Pasaje seleccionado:
• • • • •
Aquel avión, uno muy pequeño: con
capacidad para unos 13 pasajeros, se dispuso a aterrizar en medio de una suave
llovizna. Embotada y aislada por el ruido de los motores, me dediqué a mirar
por la ventanilla. Acabábamos de sobrepasar el Parque Natural Los Picachos,
enclavado en la Cordillera Oriental y allí, a la vera del río que parecía
bailar de forma sinuosa y caprichosa la danza de la vida, alcanzaba a verse San
Vicente del Caguán. Era julio de 1996 y mi segunda salida de campo, hace
exactamente 20 años. Todo, todo, era
nuevo y ajeno para mi: la selva, los aviones militares en la pista, los
soldados inexpresivos y su minuciosa requisa en el aeropuerto y los misioneros
italianos con su cara rubicunda y casi angelical, esperándonos emocionados bajo
el implacable sol. Llevábamos con nosotros una maleta llena de equipos para
grabación y producción de audio, y un salvoconducto firmado por Juan Luis
Mejía, director de Colcultura en ese entonces. Se trataba de un lánguido papel
encabezado por la figura de un búho rojo, aquel membrete ya legendario del
Instituto Colombiano de Cultura, que anunciaba de manera genérica nuestra
misión de apoyar el montaje de la emisora comunitaria. El documento estaba dirigido a las autoridades
civiles y militares de la región, pero no puntualizaba quiénes eran exactamente
sus destinatarios. El sentido quedaba abierto y ambiguo, igual que la realidad,
pues claramente allí, en ese momento, la autoridad la ejercían otros actores
además del Estado.
|
Foto: Santiago Alvarado |
|
Foto: Santiago Alvarado |
Unas horas después estábamos
hablando en la vicaría con la máxima autoridad religiosa: Luis Augusto Castro.
Yo sabía muy bien quién era él, sabía que conocía como nadie este país, que
llevaba años construyendo paz allí, en el margen, donde todo se hacía difícil
para todos. Nos habló de la región, de cómo fue colonizada por campesinos
desplazados que huían de otras violencias, que al final resultaron ser las
mismas; de los cultivos de coca, de la fuerte presencia de las FARC y de cómo
controlaban hasta los detalles más insignificantes de la vida cotidiana. Nos
habló largamente de la poca legitimidad de un Estado que solo se hacía evidente
para la gente en su versión más tosca, a través de los militares. Al día
siguiente, 20 de julio, estábamos sentados junto a un joven Coronel viendo el
desfile de los niños en la conmemoración del grito de la independencia. “¿Dónde
estarán los guerrilleros ahora?”- dije casi para mi, pero en voz alta
– “Están aquí mismo entre nosotros y
no hay manera de reconocer claramente quiénes son” - dijo el Coronel mirando hacia el frente. Me sorprendió la declaración y antes de que
pudiera comentar nada siguió diciendo: - En un pueblo como este es muy
difícil, casi imposible, trazar lineas tajantes que separen a la guerrilla que
atacamos, de los civiles a los que defendemos; eso es lo que hace de esta
guerra una locura, por eso el horror de tantas víctimas inocentes; al final nos
estamos matando y no sabemos bien entre quiénes, ni por qué. Ese día, aquel
Coronel me mostró también la hoja de coca – ¿no la conoce?- me preguntó
sorprendido – mire a su alrededor, todo lo que vea verde es coca, se da en
todas partes, más que hierba mala, acaba con todo a su paso y, lo peor, es que
como vamos se va a convertir en la planta nacional- dijo con sarcasmo.
• • • • •
Requisitos:
• A. Enumera todo lo que, según el relato sobre San Vicente del Caguán, era nuevo y ajeno para quien narra a su llegada.
• B. Escribe la continuación del relato sobre San Vicente del Caguán a partir de su última oración.
Las entradas no tienen ninguna relación con el relato sobre San Vicente del Caguán.

Conjunto de datos:
• • • • •
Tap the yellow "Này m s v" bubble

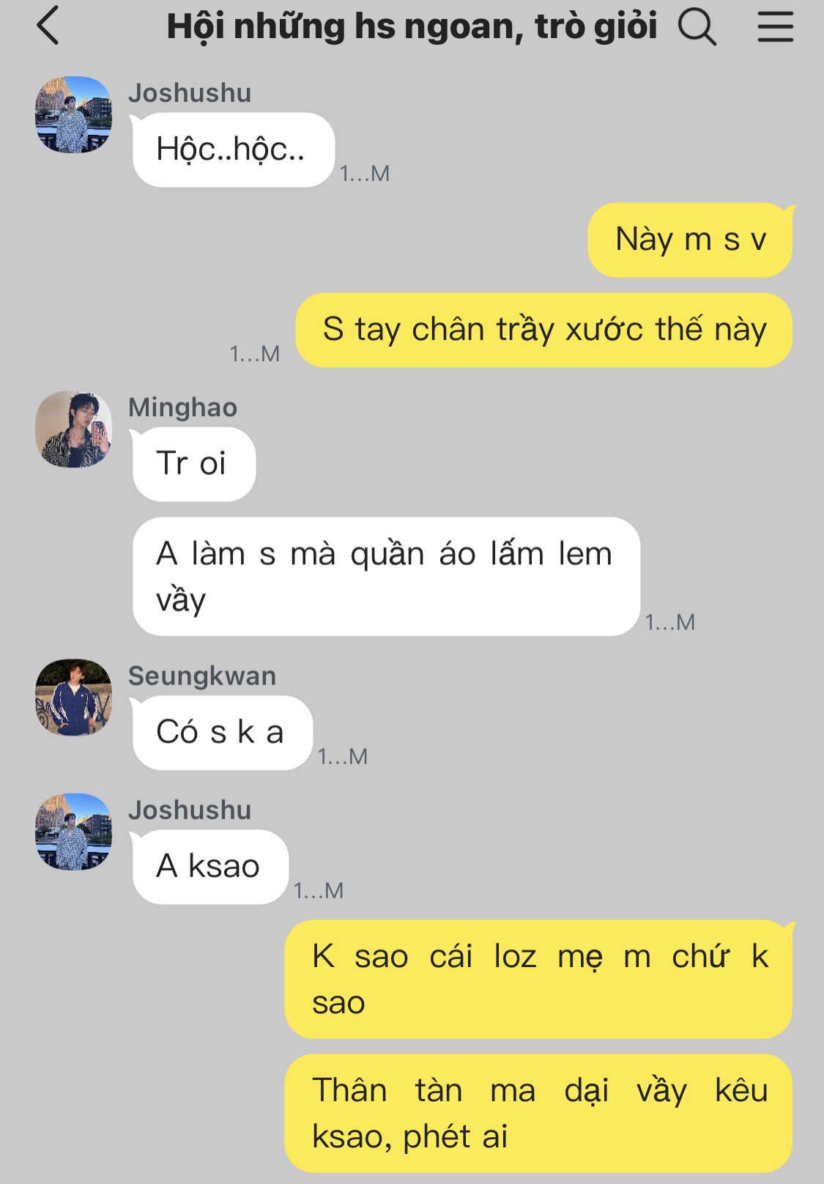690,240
• • • • •
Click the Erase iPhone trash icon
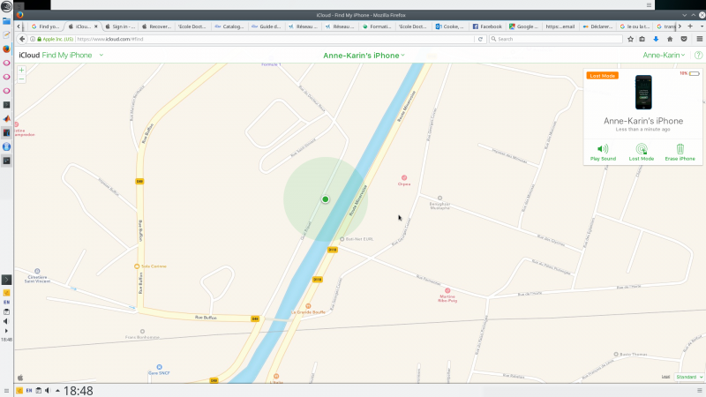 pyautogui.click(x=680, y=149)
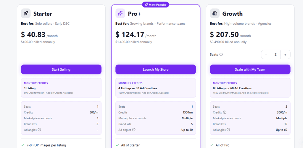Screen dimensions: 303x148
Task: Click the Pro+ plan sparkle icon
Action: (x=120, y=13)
• • • • •
Respuestas finales:
• A.
- La selva
- Los aviones militares en la pista
- Los soldados inexpresivos y su minuciosa requisa en el aeropuerto
- Los misioneros italianos con su cara rubicunda y casi angelical, que esperaban emocionados bajo el implacable sol

• B.
|
Foto: Santiago Alvarado |
Durante los días que permanecimos
allí recorrimos algunas veredas y hablamos largamente con los campesinos:
hombres y mujeres ya cansados de poner los muertos y de estar en la mitad de
una guerra que, sentían, no les pertenecía. En todas partes fuimos bien
recibidos y no dejaba de parecerme paradójico que lo único que esta gente
amable nos pedía era más presencia del Estado: más educación, más salud, más
justicia, más protección, más bienestar. Derechos fundamentales que, de por si,
debían estar garantizados, pero que desde allí eran percibidos como un lujo
inalcanzable, restringido solo para unos pocos en las ciudades. Recuerdo bien
haber tenido que presentar varias veces el salvoconducto durante el recorrido,
sin poder establecer nunca quién lo solicitaba, pero con la absoluta convicción
de que eran hombres de la guerrilla, quiénes se mostraban complacidos e incluso
agradecidos por nuestra presencia allí. Un mes después el país entero se
horrorizaba al conocer la noticia de la toma de la base militar de Las
Delicias, en Putumayo, a unos cuantos kilómetros de donde habíamos estado. 27
militares muertos, 17 heridos, 60 secuestrados y un número indeterminado de
guerrilleros muertos, fue el saldo final de un enfrentamiento que duró más de
17 horas. No fue difícil suponer que varios de los hombres que estaban aquel
día en la plaza de San Vicente del Caguán, militares y guerrilleros, habrían
muerto sin llegar a comprender nunca la razón de ser de semejante estupidez.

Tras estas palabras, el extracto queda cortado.